Task objective: Of all the entries below, retype only the lines from the one with "SnapBack Samson Dream big Hat (985, 994)" through the one with "ORDER TRACKING (738, 65)", exactly as they appear.
######
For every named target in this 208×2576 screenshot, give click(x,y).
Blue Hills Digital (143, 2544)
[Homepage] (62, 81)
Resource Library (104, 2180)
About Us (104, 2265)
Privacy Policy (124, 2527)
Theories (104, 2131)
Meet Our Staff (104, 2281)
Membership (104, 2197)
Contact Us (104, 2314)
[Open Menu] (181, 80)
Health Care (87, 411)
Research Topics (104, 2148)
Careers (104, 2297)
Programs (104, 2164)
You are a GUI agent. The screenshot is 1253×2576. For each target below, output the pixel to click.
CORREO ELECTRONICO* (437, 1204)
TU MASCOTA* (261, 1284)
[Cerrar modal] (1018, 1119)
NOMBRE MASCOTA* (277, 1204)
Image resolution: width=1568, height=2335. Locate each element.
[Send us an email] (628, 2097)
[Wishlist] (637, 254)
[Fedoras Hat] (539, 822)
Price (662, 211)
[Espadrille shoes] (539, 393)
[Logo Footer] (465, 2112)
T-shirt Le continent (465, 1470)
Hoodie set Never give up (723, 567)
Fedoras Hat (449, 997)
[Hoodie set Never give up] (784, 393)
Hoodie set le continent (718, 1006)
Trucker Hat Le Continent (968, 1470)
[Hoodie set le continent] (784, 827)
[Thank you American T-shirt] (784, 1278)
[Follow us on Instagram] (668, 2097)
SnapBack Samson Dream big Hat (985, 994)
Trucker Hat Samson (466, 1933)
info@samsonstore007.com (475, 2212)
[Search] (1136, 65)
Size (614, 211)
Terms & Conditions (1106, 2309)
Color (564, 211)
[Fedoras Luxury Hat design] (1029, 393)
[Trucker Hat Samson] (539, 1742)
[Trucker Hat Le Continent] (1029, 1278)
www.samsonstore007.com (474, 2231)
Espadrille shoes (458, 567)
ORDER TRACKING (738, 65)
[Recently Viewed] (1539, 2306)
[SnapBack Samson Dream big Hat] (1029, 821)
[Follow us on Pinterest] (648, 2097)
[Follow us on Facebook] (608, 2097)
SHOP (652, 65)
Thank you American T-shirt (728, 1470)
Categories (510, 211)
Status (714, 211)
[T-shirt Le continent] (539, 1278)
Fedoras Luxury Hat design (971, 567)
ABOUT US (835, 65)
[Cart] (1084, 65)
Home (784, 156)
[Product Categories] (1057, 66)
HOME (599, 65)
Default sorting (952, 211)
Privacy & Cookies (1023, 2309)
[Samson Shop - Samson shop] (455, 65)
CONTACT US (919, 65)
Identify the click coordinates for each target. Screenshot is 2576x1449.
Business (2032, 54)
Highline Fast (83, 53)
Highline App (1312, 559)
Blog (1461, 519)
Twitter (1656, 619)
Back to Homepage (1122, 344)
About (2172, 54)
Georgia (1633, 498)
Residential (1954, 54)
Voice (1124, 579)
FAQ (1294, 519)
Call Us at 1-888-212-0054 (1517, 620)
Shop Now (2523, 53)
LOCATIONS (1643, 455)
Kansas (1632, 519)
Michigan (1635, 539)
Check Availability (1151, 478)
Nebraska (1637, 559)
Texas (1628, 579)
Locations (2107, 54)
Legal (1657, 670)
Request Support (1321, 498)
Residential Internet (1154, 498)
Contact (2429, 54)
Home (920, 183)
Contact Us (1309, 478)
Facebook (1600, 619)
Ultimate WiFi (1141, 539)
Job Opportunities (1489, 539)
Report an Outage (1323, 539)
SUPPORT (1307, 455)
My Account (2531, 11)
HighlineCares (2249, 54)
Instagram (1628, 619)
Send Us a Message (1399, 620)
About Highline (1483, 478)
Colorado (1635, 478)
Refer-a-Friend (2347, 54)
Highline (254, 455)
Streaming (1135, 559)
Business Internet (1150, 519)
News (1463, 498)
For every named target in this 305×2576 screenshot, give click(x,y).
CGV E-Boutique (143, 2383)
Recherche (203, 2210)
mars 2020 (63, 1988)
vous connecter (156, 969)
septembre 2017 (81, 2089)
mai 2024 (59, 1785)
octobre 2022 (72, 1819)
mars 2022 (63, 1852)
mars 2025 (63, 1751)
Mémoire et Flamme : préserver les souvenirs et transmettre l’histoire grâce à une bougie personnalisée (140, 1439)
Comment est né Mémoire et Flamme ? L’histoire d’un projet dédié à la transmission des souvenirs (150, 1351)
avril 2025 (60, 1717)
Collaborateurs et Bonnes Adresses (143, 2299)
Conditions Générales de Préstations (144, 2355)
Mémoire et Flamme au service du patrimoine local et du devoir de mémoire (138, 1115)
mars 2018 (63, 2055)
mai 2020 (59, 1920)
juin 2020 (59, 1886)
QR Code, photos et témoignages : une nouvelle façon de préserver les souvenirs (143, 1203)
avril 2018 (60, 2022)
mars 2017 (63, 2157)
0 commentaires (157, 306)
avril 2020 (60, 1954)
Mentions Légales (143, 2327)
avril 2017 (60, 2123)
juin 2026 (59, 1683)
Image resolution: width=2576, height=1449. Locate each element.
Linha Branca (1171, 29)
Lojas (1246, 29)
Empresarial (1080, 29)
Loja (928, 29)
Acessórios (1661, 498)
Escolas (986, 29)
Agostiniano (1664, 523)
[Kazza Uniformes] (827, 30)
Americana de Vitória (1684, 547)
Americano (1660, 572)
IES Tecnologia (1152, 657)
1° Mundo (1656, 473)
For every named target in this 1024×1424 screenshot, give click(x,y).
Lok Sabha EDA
######
Written solution:
SnapBack Samson Dream big Hat (985, 994)
Trucker Hat Samson (466, 1933)
info@samsonstore007.com (475, 2212)
[Search] (1136, 65)
Size (614, 211)
Terms & Conditions (1106, 2309)
Color (564, 211)
[Fedoras Luxury Hat design] (1029, 393)
[Trucker Hat Samson] (539, 1742)
[Trucker Hat Le Continent] (1029, 1278)
www.samsonstore007.com (474, 2231)
Espadrille shoes (458, 567)
ORDER TRACKING (738, 65)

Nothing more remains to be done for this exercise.